[[ Source records, beginning ]]

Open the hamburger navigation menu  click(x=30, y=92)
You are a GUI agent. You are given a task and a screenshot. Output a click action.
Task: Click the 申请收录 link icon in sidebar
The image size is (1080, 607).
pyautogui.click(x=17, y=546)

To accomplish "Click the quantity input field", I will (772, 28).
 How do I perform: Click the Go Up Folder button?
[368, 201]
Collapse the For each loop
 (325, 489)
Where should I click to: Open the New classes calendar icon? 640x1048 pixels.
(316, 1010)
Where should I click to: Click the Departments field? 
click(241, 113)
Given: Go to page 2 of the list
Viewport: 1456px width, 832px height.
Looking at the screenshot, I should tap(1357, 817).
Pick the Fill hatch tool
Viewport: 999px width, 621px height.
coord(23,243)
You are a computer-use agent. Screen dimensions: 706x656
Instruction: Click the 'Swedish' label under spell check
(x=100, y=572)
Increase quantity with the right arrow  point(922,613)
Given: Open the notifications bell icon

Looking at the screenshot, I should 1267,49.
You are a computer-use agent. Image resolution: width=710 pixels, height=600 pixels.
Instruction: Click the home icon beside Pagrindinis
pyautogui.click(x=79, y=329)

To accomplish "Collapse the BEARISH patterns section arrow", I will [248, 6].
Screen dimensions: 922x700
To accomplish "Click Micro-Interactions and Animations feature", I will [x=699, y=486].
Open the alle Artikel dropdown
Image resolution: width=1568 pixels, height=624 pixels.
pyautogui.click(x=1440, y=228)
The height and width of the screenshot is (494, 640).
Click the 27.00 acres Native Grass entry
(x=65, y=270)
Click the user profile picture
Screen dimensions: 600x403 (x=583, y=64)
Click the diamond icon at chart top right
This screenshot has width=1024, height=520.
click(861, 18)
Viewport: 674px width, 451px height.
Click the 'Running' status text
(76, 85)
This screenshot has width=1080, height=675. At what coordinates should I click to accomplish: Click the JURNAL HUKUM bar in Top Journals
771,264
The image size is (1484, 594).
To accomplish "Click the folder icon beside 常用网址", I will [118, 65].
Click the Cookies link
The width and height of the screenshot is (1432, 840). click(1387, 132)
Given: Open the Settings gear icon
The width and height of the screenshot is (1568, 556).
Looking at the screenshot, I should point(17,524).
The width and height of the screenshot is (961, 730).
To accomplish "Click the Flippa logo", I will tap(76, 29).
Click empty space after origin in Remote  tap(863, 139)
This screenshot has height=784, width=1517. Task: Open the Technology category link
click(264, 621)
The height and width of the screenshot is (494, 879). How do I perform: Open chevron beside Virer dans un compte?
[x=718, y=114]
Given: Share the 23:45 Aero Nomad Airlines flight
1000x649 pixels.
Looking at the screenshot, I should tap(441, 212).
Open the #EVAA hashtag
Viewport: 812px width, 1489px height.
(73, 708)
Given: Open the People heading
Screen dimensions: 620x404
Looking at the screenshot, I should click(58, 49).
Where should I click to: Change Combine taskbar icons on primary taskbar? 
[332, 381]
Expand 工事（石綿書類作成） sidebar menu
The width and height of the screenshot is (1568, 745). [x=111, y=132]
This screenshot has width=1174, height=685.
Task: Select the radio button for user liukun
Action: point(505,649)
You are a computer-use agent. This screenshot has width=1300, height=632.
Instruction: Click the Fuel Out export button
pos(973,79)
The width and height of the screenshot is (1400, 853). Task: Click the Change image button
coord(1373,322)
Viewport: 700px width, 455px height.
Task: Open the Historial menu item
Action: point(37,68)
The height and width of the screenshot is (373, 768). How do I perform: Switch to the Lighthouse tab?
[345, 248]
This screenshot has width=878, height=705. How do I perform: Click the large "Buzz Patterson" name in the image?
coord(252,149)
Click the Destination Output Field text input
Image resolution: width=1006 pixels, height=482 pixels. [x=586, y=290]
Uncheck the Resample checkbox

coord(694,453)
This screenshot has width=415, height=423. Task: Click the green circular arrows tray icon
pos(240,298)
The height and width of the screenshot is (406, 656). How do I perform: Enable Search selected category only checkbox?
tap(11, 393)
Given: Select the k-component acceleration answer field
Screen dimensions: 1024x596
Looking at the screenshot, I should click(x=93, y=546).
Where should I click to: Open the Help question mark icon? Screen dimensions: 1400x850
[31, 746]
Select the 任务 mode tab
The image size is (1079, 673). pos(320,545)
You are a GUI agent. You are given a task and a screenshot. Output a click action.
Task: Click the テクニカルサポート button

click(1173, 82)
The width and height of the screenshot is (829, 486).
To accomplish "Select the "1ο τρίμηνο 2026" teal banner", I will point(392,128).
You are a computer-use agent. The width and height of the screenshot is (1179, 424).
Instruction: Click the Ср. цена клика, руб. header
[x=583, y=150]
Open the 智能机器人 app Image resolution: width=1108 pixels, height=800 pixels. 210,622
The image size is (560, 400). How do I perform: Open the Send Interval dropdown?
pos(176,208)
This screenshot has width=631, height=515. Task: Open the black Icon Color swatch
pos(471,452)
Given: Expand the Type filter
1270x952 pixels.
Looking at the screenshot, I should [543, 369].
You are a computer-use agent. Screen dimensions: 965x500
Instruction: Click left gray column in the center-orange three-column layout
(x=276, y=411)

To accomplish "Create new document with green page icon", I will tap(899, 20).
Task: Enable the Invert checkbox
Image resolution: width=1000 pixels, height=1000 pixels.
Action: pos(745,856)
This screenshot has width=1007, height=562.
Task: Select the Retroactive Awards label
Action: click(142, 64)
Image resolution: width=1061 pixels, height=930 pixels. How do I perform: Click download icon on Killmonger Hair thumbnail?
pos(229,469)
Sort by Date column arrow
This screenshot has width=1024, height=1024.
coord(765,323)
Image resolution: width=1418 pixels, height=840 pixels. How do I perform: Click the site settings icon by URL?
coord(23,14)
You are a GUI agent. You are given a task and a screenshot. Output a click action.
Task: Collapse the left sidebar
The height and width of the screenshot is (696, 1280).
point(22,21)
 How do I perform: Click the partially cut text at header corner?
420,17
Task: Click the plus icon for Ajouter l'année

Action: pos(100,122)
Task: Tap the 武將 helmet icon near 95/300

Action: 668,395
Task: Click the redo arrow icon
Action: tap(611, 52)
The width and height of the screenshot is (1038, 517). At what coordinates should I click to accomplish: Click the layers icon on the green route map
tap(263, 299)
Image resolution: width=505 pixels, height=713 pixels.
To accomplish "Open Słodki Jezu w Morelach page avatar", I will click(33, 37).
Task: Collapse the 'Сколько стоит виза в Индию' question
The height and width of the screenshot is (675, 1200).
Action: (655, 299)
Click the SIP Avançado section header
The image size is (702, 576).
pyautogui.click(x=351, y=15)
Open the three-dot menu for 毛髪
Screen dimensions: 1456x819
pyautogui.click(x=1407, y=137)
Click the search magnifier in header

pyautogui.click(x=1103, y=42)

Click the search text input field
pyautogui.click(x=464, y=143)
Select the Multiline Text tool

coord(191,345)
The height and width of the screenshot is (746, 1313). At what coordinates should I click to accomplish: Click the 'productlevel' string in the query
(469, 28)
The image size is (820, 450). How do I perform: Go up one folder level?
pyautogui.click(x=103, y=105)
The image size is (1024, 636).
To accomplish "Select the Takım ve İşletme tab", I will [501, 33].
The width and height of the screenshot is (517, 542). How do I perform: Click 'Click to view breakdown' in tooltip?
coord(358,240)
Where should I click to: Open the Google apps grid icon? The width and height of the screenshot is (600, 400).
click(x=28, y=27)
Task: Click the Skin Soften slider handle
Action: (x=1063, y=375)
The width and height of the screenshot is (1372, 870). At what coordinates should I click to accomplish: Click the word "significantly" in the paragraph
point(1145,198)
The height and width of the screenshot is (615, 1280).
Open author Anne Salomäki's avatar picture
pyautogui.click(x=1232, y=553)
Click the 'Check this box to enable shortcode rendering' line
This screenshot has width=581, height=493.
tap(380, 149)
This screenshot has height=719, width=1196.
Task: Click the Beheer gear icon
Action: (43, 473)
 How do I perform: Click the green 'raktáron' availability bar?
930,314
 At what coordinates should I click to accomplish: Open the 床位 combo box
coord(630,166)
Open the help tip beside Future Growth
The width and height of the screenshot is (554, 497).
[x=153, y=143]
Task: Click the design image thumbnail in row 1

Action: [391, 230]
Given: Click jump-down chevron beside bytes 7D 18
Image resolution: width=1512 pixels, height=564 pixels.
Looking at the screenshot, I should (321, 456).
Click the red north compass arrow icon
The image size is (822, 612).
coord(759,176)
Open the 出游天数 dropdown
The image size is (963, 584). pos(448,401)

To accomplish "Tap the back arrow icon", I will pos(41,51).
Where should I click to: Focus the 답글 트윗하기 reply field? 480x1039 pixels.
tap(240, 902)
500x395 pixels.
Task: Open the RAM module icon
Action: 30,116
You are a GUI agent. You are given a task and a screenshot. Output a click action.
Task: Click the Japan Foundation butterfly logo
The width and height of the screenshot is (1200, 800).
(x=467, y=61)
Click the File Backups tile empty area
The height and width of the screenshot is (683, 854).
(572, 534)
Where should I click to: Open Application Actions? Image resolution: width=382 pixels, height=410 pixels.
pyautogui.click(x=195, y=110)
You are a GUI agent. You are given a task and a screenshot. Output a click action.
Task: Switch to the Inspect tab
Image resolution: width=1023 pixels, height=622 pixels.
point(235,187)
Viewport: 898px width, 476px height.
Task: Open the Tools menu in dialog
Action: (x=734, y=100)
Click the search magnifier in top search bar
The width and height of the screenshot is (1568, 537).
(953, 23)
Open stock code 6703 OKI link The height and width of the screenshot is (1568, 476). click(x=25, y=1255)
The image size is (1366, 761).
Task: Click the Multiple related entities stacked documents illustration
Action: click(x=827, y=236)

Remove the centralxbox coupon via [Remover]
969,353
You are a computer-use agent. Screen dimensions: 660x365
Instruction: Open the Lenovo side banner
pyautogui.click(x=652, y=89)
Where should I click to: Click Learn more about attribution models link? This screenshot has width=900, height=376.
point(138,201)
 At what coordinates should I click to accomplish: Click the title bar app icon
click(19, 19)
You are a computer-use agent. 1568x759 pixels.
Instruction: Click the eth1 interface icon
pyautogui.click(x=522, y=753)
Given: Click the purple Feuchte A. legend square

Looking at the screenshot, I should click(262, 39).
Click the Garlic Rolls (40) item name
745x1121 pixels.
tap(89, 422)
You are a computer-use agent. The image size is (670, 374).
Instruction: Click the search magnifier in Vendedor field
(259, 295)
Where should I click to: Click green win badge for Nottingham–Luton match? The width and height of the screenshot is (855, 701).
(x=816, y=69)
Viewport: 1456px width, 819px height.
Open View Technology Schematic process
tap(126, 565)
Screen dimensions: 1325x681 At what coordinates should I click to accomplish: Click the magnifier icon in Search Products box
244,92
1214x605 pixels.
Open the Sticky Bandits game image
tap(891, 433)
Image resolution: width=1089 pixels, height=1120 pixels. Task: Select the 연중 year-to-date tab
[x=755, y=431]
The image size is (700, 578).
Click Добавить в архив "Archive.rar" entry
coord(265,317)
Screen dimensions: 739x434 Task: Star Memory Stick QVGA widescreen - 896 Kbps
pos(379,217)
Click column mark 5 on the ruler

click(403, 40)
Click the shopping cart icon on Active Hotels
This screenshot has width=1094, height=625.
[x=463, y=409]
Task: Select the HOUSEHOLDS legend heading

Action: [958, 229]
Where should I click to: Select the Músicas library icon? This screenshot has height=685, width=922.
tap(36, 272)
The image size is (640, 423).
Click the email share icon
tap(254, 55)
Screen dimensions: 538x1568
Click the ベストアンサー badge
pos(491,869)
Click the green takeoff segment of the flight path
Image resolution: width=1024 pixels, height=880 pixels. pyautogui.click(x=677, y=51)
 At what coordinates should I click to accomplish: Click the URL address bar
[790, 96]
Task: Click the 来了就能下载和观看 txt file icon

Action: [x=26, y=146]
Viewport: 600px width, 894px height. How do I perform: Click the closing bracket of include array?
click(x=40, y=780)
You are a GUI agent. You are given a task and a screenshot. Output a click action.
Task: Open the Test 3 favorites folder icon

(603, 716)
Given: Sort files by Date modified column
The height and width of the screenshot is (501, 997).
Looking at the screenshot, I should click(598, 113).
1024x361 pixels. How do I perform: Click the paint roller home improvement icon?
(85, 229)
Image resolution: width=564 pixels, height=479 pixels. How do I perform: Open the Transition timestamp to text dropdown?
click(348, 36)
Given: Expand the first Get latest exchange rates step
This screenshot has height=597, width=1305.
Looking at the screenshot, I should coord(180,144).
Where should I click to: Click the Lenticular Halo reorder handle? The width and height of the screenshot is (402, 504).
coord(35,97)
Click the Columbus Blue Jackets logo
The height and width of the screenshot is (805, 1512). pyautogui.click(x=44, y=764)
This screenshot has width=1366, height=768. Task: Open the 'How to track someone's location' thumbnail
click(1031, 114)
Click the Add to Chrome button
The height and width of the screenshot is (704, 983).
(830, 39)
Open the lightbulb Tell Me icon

[[ Source records, end ]]

Looking at the data above, write out exactly the lines that start at the one containing "Click the 'Running' status text" and end at the one containing "Given: Open the Settings gear icon"; include both and nothing beyond.

Expected output:
Click the 'Running' status text
(76, 85)
This screenshot has width=1080, height=675. At what coordinates should I click to accomplish: Click the JURNAL HUKUM bar in Top Journals
771,264
The image size is (1484, 594).
To accomplish "Click the folder icon beside 常用网址", I will [118, 65].
Click the Cookies link
The width and height of the screenshot is (1432, 840). click(1387, 132)
Given: Open the Settings gear icon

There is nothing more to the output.